Sambil memikirkan hal ini, Nathan membuang napas. Lagi pula, garis awal mereka sudah berbeda. Sebaiknya Nathan pergi bekerja dengan baik.

Saat Nathan berbelok dan tiba di depan gedung kantor, seorang wanita berjalan menghampirinya. Nathan pun diam-diam berpikir bahwa nasibnya sangat buruk karena wanita itu adalah Marissa Shelby, direktur di kantor Komite Partai, jadi dia adalah bosnya Nathan.

Dalam kesannya Nathan, wanita ini memiliki penampilan yang menggoda dan menawan, tetapi dia sangat berkuasa dan dominan. Karena Nathan adalah pekerja sementara dan merupakan penduduk desa yang miskin, dia selalu menyerahkan semua pekerjaan kasar dan melelahkan pada Nathan.

Namun, Nathan tetap paling senang mengintip Marissa di kantornya. Wanita ini selalu mengenakan pakaian ketat, yang dimasukkan ke dalam rok pendek yang juga ketat. Di usia 40-an tahun, dia masih merawat diri dengan sangat baik. Kedua kakinya yang memakai stoking berwarna kulit di bawah rok yang pendek itu sering berjalan di dalam kantor, mengeluarkan bunyi sepatu kulit menginjak lantai.

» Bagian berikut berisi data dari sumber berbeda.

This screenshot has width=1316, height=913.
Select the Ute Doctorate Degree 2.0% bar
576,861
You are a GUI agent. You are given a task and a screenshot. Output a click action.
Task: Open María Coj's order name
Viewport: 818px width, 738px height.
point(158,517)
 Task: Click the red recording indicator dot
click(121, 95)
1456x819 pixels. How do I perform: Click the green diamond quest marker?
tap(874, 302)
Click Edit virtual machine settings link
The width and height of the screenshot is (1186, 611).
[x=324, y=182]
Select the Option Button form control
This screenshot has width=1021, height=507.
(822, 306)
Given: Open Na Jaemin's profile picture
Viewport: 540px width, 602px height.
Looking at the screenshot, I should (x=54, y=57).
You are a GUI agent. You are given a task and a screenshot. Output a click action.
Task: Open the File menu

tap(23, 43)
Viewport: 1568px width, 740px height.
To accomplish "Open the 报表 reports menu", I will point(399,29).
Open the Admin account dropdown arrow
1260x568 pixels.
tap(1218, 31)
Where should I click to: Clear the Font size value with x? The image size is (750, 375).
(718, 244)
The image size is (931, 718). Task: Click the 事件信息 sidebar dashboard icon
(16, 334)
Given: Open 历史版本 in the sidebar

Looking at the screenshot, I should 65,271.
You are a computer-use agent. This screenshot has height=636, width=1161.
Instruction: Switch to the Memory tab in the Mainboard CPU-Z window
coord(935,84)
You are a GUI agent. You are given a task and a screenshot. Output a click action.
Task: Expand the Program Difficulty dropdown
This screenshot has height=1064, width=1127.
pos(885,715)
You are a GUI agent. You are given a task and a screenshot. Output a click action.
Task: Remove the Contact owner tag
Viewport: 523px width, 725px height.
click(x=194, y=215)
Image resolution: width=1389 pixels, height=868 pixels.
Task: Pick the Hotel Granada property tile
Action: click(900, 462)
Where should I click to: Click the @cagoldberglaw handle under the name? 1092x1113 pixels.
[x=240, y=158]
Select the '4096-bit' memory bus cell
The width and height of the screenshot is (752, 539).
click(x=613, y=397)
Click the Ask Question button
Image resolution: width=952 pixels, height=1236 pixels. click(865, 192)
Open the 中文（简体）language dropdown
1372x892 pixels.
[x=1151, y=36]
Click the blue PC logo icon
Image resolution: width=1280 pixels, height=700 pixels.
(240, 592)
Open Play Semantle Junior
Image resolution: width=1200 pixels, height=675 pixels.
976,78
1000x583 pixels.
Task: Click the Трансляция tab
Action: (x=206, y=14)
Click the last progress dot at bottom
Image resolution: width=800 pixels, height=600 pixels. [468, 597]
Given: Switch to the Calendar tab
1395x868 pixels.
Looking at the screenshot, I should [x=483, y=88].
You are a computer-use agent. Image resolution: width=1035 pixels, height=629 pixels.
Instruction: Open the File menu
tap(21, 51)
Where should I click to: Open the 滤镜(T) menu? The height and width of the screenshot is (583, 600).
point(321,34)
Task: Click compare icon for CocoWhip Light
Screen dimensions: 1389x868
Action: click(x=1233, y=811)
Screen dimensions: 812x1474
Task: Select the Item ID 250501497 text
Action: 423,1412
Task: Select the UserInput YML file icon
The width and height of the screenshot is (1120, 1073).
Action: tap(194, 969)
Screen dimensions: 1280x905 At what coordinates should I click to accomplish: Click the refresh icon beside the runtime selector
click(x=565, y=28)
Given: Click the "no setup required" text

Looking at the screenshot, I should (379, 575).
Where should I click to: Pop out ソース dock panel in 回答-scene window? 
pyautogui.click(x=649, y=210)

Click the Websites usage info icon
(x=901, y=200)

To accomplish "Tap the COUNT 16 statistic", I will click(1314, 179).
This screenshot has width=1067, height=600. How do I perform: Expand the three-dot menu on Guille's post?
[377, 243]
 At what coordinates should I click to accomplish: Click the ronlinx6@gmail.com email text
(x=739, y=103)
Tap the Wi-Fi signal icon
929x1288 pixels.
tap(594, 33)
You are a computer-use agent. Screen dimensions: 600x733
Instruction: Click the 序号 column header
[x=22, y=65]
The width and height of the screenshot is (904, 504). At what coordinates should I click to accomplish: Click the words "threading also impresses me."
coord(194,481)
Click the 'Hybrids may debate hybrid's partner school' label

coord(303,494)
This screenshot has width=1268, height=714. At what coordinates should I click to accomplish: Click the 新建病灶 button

Tempat duduknya Marissa berada tepat di depannya Nathan. Setiap kali dia duduk, Nathan tidak bisa menahan diri dari melihat ke arahnya. Nathan selalu melihat celana dalam Marissa dengan warna yang berubah terus setiap harinya di bawah rok pendek itu, semuanya berenda. Jika Nathan melihat lebih saksama, dia bahkan bisa samar-samar melihat lebih jauh lagi!

Namun, ada juga rumor yang beredar, yaitu bahwa Marissa tertarik pada Patrick Seth, sekretaris di Komite Partai.

Sebagai seorang direktur, Marissa berdiri di depan gedung dan menyilangkan kedua tangannya sambil berteriak, "Nathan! Dokumen kemarin sudah selesai, belum?"

"Sudah!" jawab Nathan sambil tersenyum dan berlari menghampiri Marissa. Secara bersamaan, dia mengeluh tentang Marissa dalam hatinya. 'Sialan! Dia juga hanya menempati posisi ini dengan curang, marah-marah apa, sih?!' Namun, dia berkata, "Kemarin siang, aku sudah menyelesaikannya!"

"Lain kali, kalau kamu berani terlambat lagi, gajimu akan dipotong!" seru Marissa. Awalnya, dia masih ingin memanfaatkan kekuasaannya sebagai seorang direktur. Namun, karena Nathan sudah menyelesaikan pekerjaan itu, dia juga tidak memiliki alasan lain untuk memarahi Nathan dan hanya bisa mengatai Nathan dengan sesuatu yang tidak penting.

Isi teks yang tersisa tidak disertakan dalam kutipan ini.